The pattern across every platform is identical, with strong progress on physical qubits and early logical-qubit demonstrations but nothing within several generations of code-breaking. Trapped-ion makers lead on quality while neutral-atom and superconducting makers lead on raw count, and photonics bets on jumping straight to scale. The race to a CRQC is therefore a race to thousands of stable logical qubits, not to headline physical-qubit records.

Expert timelines and the Mosca survey

Because no machine is close, timelines come from expert judgement rather than measurement, and the most cited source is the annual survey of researchers run through the Global Risk Institute by the cryptographer Michele Mosca. Those surveys consistently show most experts assigning a meaningful probability to a CRQC within a decade, with the heaviest weight falling between 2030 and 2035. A minority sees it sooner and a minority sees it much later or never.

The spread matters as much as the central estimate, since security planning has to account for the earlier, less likely scenarios rather than the comfortable median. Mosca frames the risk through a simple inequality, comparing how long your data must stay secret and how long migration takes against the time until a CRQC exists. When the first two added together exceed the third, you are already exposed, which is why many organisations treat the threat as present rather than future.

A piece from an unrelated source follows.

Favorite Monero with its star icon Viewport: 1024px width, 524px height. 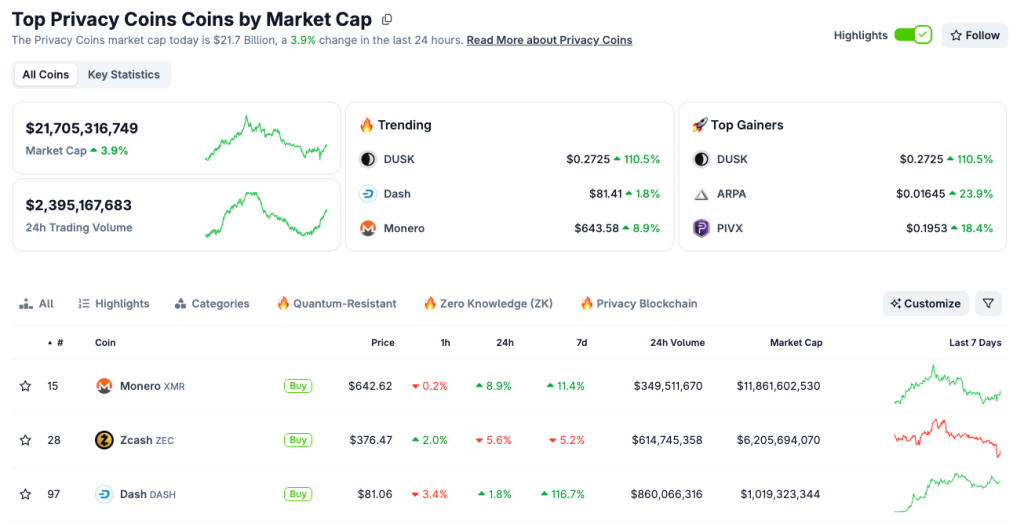[x=25, y=386]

Harvest now, decrypt later

The most immediate danger from a future CRQC is not a sudden break but a slow one that has arguably already begun, known as harvest now, decrypt later. Adversaries can capture and store encrypted traffic and files today, holding them until a CRQC can decrypt the public-key material that protected them. Anything with a long secrecy requirement, from state secrets and health records to intellectual property, is therefore at risk now.

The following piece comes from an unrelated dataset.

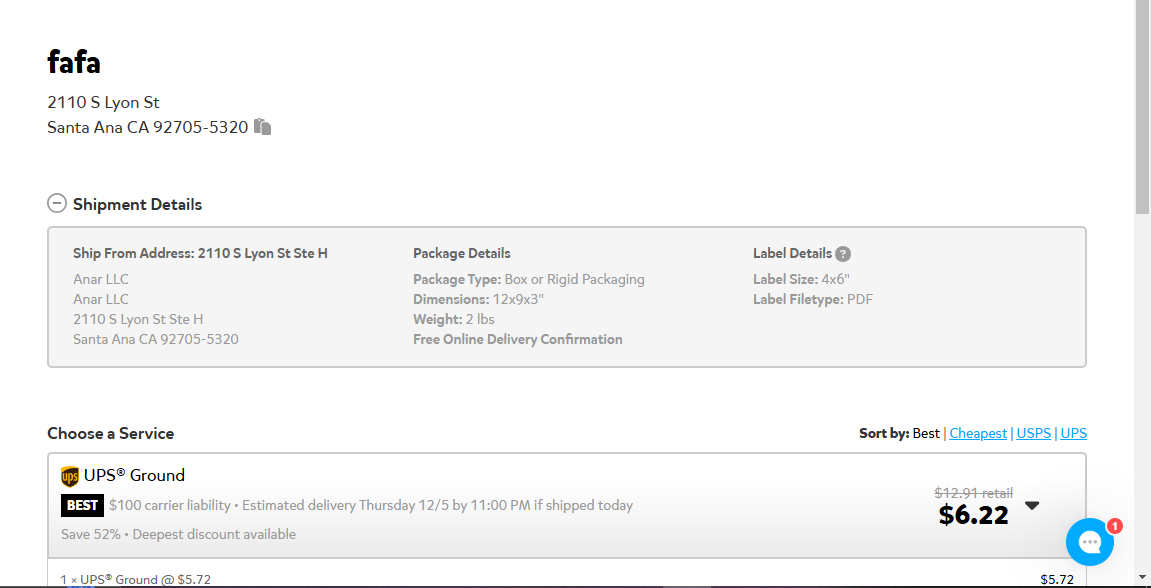
Task: Filter services by UPS link
Action: click(x=1073, y=433)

This is what turns a distant hardware milestone into a current security problem for governments and enterprises. The data being stolen in 2026 does not need a quantum computer to be useful in 2035, only patience. That logic is the strongest argument for migrating to quantum-safe cryptography well before any CRQC appears.

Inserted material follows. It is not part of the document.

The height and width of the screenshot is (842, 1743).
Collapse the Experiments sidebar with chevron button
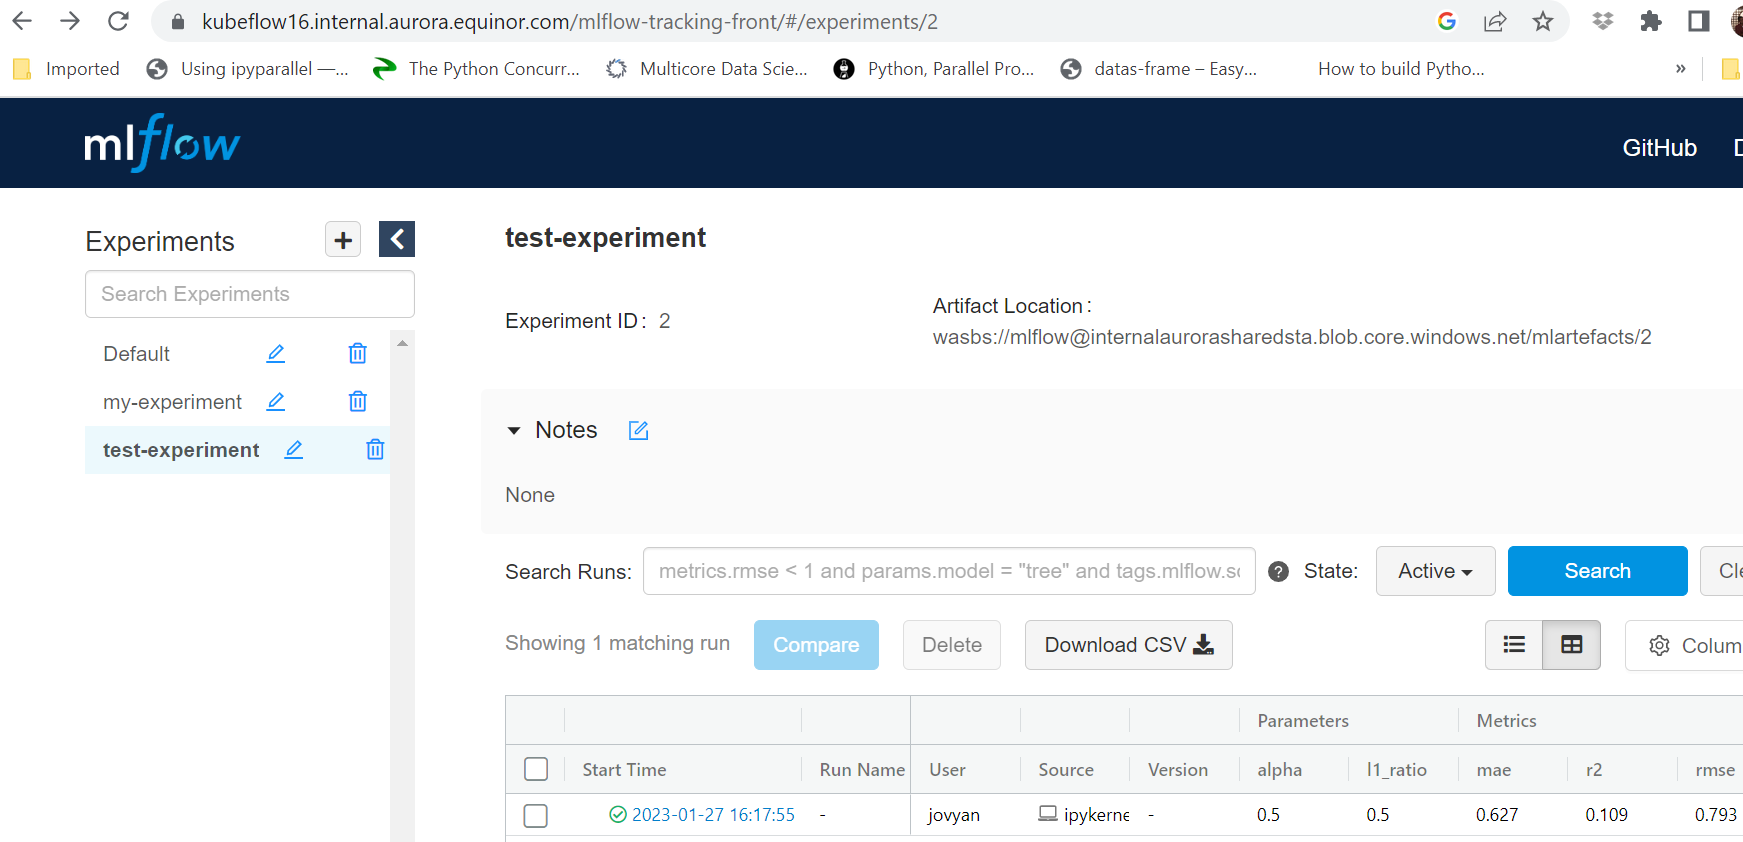(397, 240)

How to prepare with post-quantum cryptography

The practical defence is post-quantum cryptography, a set of new algorithms designed to resist both classical and quantum attack, which the United States standardised in 2024. The National Institute of Standards and Technology published the first standards as FIPS 203 for key exchange, FIPS 204 and FIPS 205 for digital signatures, giving organisations approved replacements for vulnerable algorithms. Migration involves finding where public-key cryptography is used, prioritising long-lived secrets and upgrading systems to the new standards.

Most large organisations are now building a cryptographic inventory and a phased migration plan rather than waiting for a CRQC to arrive. Our guide to the top post-quantum cryptography companies covers the vendors helping with that transition, and our explainer on what quantum supremacy means sets the milestones in context. The official national strategy that tracks the cryptographically relevant quantum computer threat coordinates the United States response.

When the CRQC threat matters for you

Long-lived secrets and regulated data

If your organisation holds data that must stay confidential for years or decades, the CRQC threat is a present concern rather than a future one. Government, defence, finance and healthcare all handle secrets whose shelf life exceeds the most pessimistic CRQC timelines, which puts them squarely inside Mosca’s inequality. These sectors are leading the migration to post-quantum cryptography for exactly that reason.

Vendors, infrastructure and signatures

Anyone who ships software, runs infrastructure or relies on digital signatures should also be planning, because public-key cryptography is embedded everywhere from device firmware to certificate authorities. Replacing it is a multi-year engineering effort that cannot start the day a CRQC is announced. Beginning the inventory now is the only way to be ready in time.